CSV API
Note
- This API wraps CSV reader under the hood.
- Read CSV and Write as CSV to HDFS.
Create hive table
CREATE external TABLE `pcatalog.sample_csv`(
`payload` string)
LOCATION '/user/LOCATION/csv_data11/csv12'
TBLPROPERTIES (
'gimel.storage.type'='HDFS',
'gimel.hdfs.data.format'='csv')
Catalog Properties
Property | Mandatory? | Description | Example | Default |
---|---|---|---|---|
gimel.hdfs.save.mode | N | Append - adds data to path Overwrite - Overwrites data in Path |
Append | Overwrite |
gimel.hdfs.csv.data.headerProvided | N | Whether API should infer header from data | true false |
true |
gimel.hdfs.data.format | Y | Property helps API infer whether to invoke CSV reader/writer | csv |
Common Imports
import com.paypal.gimel.DataSet
import org.apache.spark.sql._
Write to CSV
// Prepare Test Data
def stringed(n: Int) = s"""{"id": ${n}, "name": "MAC-${n}", "rev": ${n * 10000}}"""
val texts: Seq[String] = (1 to 100).map { x => stringed(x) }.toSeq
val rdd: RDD[String] = sparkSession.sparkContext.parallelize(texts)

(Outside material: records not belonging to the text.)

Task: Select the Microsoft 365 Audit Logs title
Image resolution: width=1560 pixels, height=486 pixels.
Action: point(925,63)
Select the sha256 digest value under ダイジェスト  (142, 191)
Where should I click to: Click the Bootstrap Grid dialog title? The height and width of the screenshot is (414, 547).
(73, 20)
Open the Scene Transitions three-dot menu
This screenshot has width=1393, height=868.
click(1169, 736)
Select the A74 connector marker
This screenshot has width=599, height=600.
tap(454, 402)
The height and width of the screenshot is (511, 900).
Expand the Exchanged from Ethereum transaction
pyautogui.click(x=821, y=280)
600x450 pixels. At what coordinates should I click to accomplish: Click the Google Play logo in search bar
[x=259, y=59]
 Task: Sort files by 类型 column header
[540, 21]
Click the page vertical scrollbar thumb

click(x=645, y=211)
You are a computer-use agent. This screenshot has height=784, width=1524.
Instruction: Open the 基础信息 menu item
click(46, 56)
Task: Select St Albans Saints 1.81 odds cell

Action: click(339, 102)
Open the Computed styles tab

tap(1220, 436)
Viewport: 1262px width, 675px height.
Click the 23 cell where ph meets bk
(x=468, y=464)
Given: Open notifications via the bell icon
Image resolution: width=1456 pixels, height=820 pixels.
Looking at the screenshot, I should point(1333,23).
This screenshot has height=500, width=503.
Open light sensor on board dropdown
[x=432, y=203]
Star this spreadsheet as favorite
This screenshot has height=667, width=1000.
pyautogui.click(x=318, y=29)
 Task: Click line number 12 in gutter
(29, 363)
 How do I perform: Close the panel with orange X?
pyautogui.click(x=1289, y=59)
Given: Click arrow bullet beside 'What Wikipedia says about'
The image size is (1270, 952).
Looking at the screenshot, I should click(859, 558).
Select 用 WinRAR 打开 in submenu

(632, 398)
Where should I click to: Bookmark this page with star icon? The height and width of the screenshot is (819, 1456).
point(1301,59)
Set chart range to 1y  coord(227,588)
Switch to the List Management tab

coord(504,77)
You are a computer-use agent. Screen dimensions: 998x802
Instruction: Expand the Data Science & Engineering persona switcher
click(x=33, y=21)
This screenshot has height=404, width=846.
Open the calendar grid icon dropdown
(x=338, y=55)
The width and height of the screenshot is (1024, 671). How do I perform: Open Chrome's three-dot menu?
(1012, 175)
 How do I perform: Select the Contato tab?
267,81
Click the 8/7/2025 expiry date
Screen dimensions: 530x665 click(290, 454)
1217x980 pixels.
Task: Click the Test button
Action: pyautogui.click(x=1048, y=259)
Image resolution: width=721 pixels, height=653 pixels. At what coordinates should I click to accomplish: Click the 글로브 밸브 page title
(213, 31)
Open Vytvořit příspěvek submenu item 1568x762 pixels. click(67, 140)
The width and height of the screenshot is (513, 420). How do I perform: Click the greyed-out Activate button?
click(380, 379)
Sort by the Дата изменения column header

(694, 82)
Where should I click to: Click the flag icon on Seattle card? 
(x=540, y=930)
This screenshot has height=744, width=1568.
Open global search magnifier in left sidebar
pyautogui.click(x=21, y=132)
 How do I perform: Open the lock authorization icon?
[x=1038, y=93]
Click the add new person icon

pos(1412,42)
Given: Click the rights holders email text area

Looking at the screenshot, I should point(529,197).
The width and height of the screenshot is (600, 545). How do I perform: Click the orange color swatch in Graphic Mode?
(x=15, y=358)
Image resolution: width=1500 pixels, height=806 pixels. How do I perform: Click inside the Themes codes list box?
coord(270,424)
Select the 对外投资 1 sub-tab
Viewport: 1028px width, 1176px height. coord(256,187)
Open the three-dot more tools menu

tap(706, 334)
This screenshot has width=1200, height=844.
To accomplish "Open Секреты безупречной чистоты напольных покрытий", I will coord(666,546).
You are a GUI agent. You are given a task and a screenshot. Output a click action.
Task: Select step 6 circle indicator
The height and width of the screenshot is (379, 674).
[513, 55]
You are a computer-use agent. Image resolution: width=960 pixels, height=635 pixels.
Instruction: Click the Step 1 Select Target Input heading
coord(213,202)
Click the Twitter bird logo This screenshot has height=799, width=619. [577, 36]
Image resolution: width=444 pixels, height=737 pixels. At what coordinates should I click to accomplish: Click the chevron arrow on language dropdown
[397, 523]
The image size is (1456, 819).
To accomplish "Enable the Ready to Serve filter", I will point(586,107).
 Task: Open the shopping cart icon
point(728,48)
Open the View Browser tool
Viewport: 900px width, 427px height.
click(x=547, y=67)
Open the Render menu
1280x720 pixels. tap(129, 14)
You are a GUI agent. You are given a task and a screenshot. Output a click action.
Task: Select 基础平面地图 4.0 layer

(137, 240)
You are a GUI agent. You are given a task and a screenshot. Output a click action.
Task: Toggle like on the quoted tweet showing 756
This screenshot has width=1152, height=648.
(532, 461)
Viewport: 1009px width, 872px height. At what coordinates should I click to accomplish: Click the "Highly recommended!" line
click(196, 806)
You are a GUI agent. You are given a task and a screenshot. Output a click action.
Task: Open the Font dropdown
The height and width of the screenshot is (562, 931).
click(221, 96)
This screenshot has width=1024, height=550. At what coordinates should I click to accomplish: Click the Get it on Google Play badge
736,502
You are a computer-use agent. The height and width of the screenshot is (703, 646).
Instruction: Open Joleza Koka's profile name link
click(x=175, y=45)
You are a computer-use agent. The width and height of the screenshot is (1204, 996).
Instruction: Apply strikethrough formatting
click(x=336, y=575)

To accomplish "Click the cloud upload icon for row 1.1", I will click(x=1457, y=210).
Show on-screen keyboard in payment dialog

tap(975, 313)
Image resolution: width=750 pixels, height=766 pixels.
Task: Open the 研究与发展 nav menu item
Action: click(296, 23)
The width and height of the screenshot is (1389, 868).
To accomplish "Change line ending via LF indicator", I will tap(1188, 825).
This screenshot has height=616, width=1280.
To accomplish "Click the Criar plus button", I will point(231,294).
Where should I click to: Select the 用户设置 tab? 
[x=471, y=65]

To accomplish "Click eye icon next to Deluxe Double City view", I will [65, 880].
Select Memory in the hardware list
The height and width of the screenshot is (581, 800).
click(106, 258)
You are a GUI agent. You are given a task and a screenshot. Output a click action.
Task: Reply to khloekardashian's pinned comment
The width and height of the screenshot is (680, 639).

val df: DataFrame = sparkSession.read.json(rdd)
//Initiate DataSet
val dataset = com.paypal.gimel.DataSet(sparkSession)
//DataSet Name
val datasetName = "pcatalog.sample_csv"
///Options set by default
///pcatalog.hdfs.save.mode = Overwrite
///User can change the save mode by using Options
val options = Map(("gimel.hdfs.save.mode","Append"))
//write some data
dataset.write(datasetName,df,options)
Read from CSV
//Initiate DataSet
val dataset = com.paypal.gimel.DataSet(sparkSession)
//DataSet Name
val datasetName = "pcatalog.sample_csv"
///Options set by default
///pcatalog.csv.data.headerProvided = true
///User can set header to false by using Options
val options = Map(("gimel.hdfs.csv.data.headerProvided","false"))
//Read some data
dataset.read(datasetName,options)